Dreams, Nightmares, Visions and Imaginings:

Who likes discipline? The market is an unrelenting dispenser of this commodity which everyone needs, and no one wants. It is in overwhelming supply but there always seems to be shortage of where it is needed most. The central contradiction of late communism was that economic transformation was necessary but politically impossible. The unrelenting discipline dispensed by market forces eventually ended the Soviet experiment. The market does not solely mete out stern discipline, it also sends signals and transmits information, though not often what us humans want to hear and often fail to heed - at our own risk. An example of this is the oil and foreign currency boom enjoyed by the Soviet Union in the 1970s. Without market signals, the proceeds were used to fund antiquated heavy industry, military expansionism and overseas adventurism. Counterfactually, I cannot help but wonder if the resources of the boom were used to subsidize the civilian society, to provide a cornucopia of consumer goods and benefits to the citizens at subsided prices, instead of being poured into propping up antiquated industry, military expansion and overseas adventures, that a glimpse of a social order based on something other than markets and capital might have been possible. This would have been the long-promised experiment in humanist socialism, this was the Gorbachev ideal, but it never came to pass thus leaving the markets as the only alternative.

Rows on where targets appear
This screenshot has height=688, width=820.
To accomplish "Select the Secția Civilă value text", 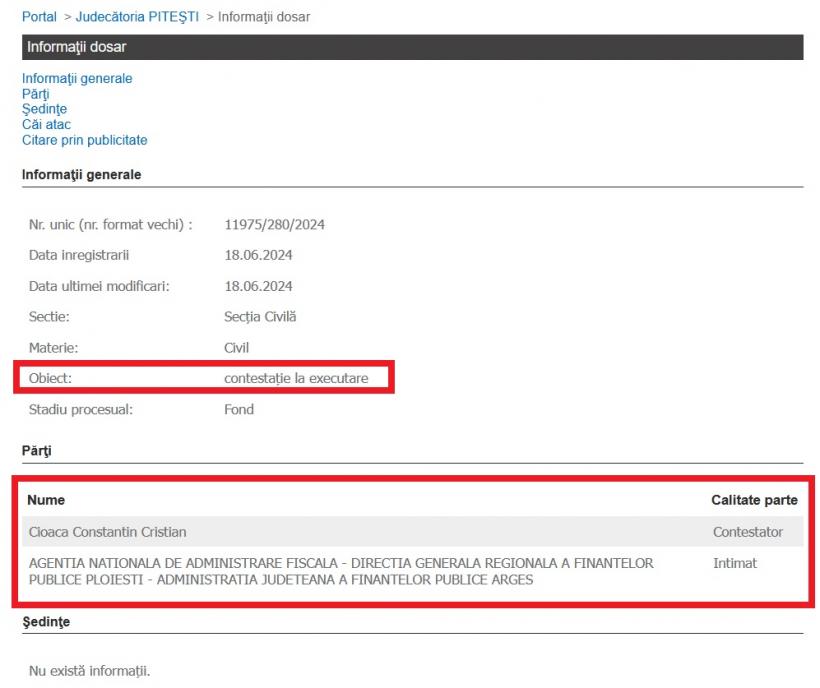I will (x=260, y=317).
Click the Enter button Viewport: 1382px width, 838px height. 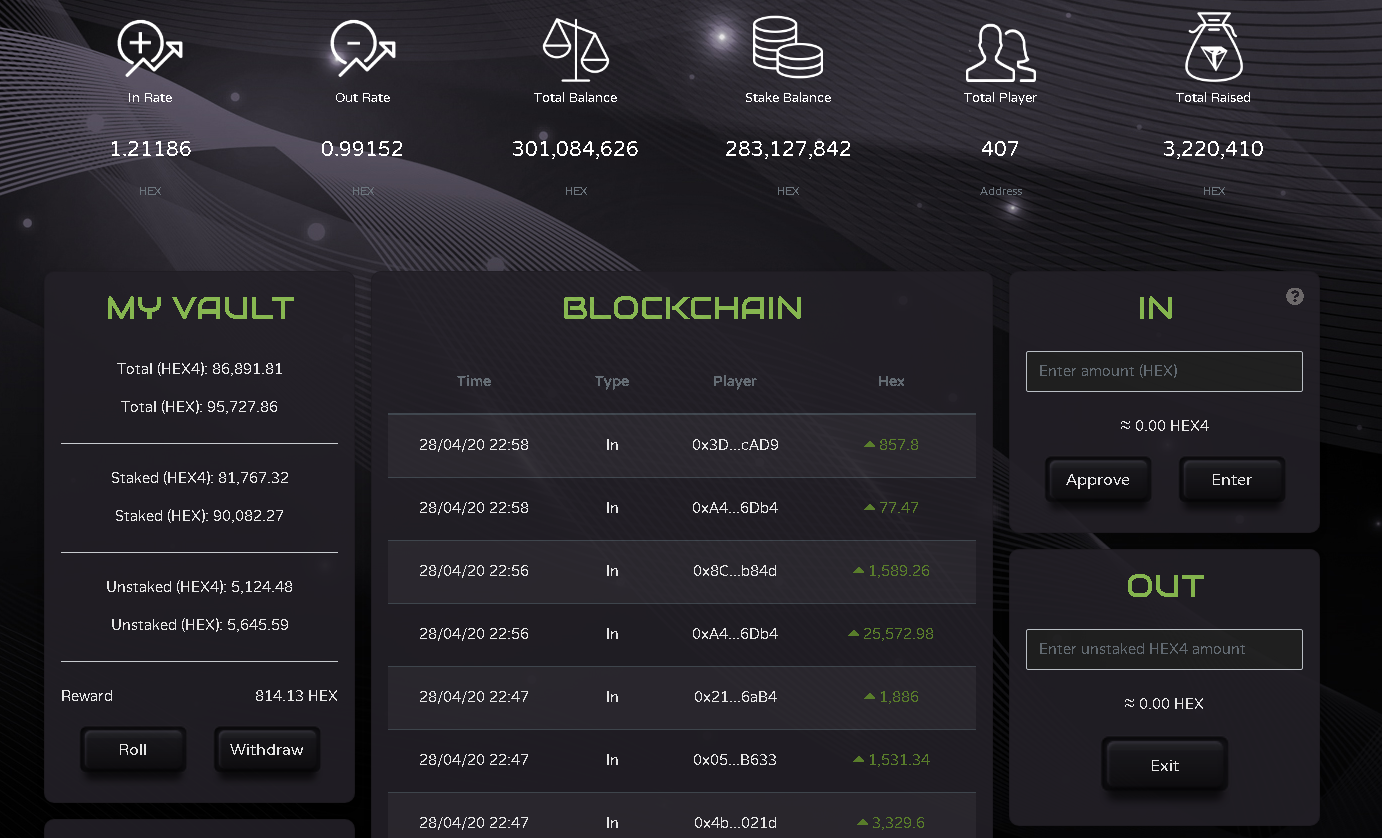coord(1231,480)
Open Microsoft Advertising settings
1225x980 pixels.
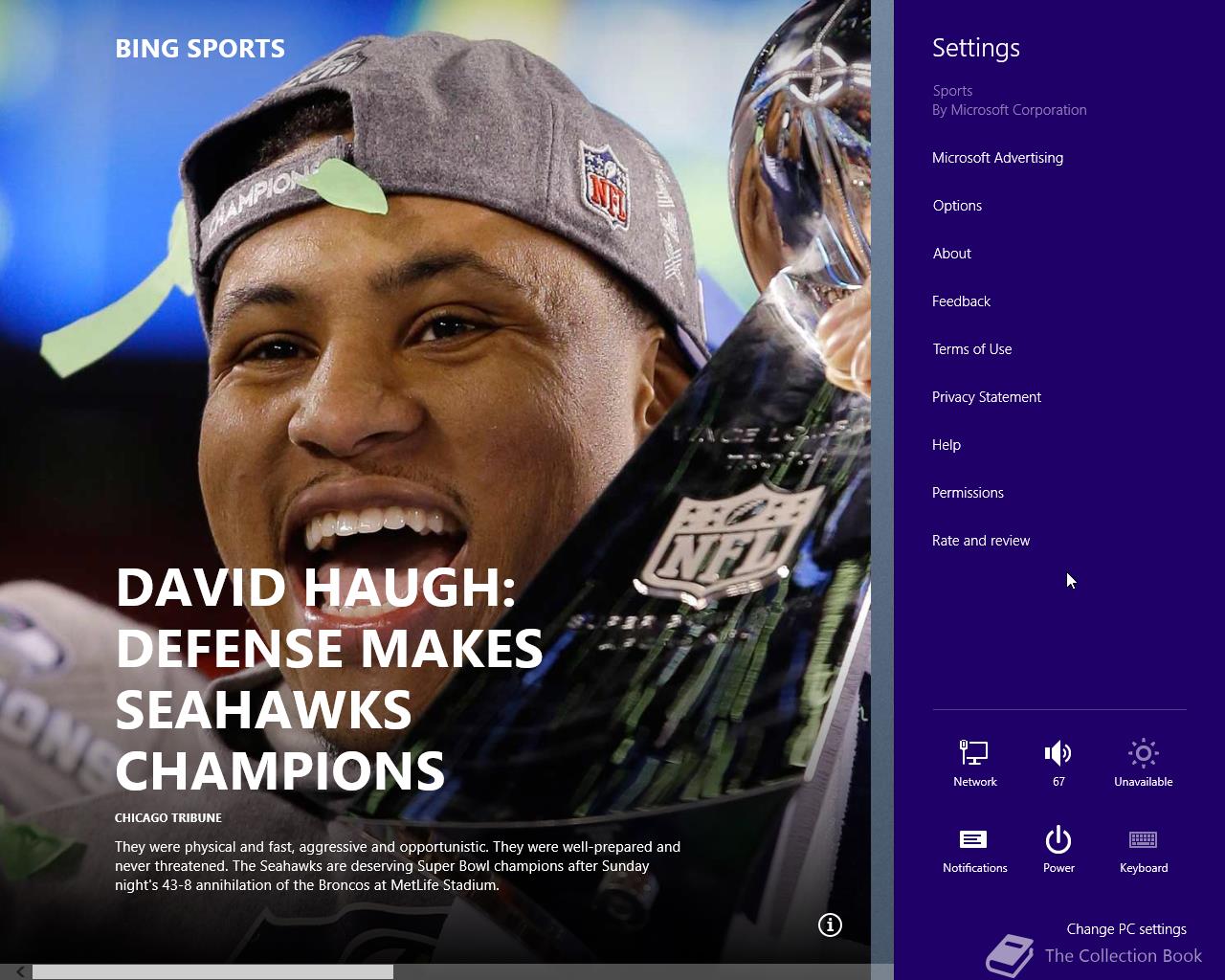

--

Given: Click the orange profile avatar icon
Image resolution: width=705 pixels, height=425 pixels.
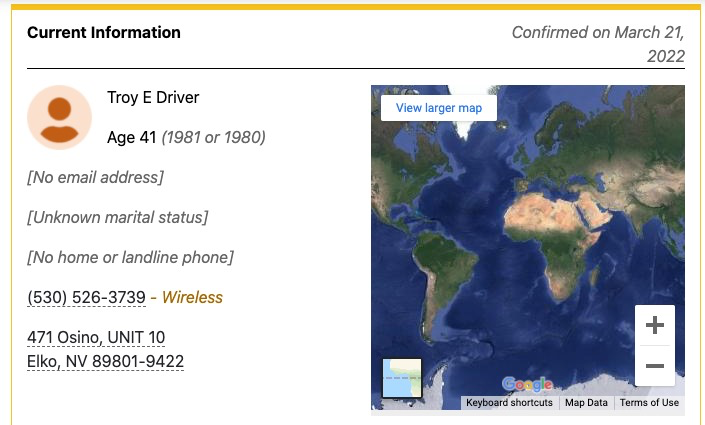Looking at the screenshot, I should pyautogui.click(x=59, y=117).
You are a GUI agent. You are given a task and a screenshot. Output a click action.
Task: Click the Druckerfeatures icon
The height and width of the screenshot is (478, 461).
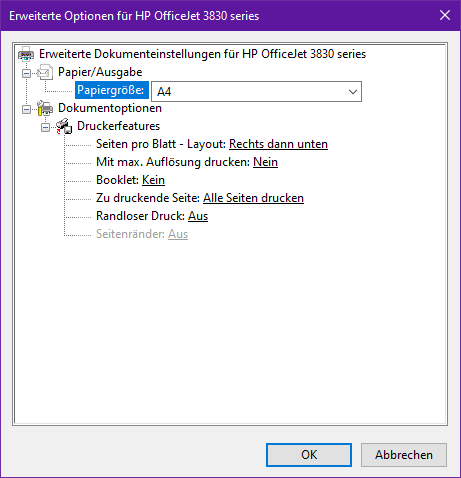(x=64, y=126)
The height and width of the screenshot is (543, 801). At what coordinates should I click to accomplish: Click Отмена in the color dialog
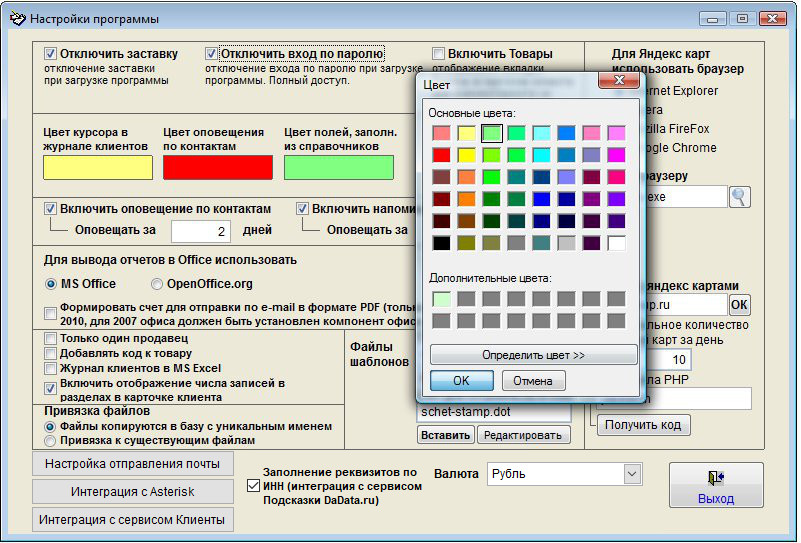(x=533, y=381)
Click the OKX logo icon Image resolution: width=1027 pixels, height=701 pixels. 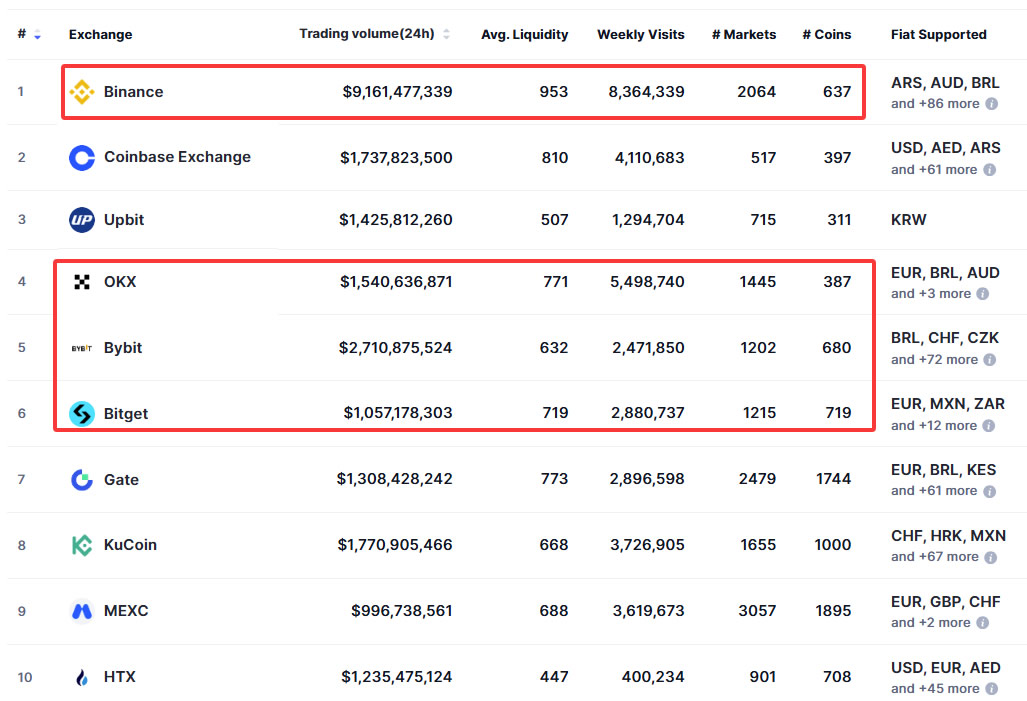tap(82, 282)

[WRITTEN REQUEST]:
Continue the passage on market discipline and the end of the Soviet experiment, starting after its final sentence.

[EXERCISE RESULT]:
Squaring the Circle:

A potential socialist success story (socialism with a human face) raises an irony. It can only be made possible by global markets and international capital. Making socialism work is rather like trying to square the circle. Too bad really, the socialist dream, the vision of Gorbachev, is a human imagining (a romantic dream that turns nightmare when lawless elites betray the people) but the human reality takes place within the discipline of the market which brings its own nightmares, especially when left unregulated. I do not celebrate this, I merely acknowledge it. For the record, Gorbachev never did not fully embrace the market and clung to the Communist Party. Thus, the square-circle has been aptly used to describe the realization of ‘market-socialism’. That is, reforming socialism (not to be mistaken for social democracy) is about as possible to creating a square circle.

Squaring the Circle yet again:

Gorbachev tried to square the circle yet again as Stephen Kotkin tells us when he attempted to reform the Soviet system by separating the Party from state without realizing that it was the Party that held together the state. His plan was to govern the Soviet Union directly through the provincial governments without the redundancy of the Party apparatus. In this case, it was another type of discipline, the political discipline dispensed by the Communist Party that held the union of otherwise independent provincial soviet socialist republics together. The Party was both redundant and indispensable to the Soviet Union. Stephen Kotkin tells us that it was this archaic and contradictory party-state structure that proved more fatal to the Union than any form of nascent nationalism in the provinces. Gorbachev's reforms failed because they were not, and could not be, reforms of the system. The Party remained in control with reform reduced to meaning nothing more than moderation by the Party. Substantive reform would have encompassed a change in control but under the communist system, this was not possible without destroying the system.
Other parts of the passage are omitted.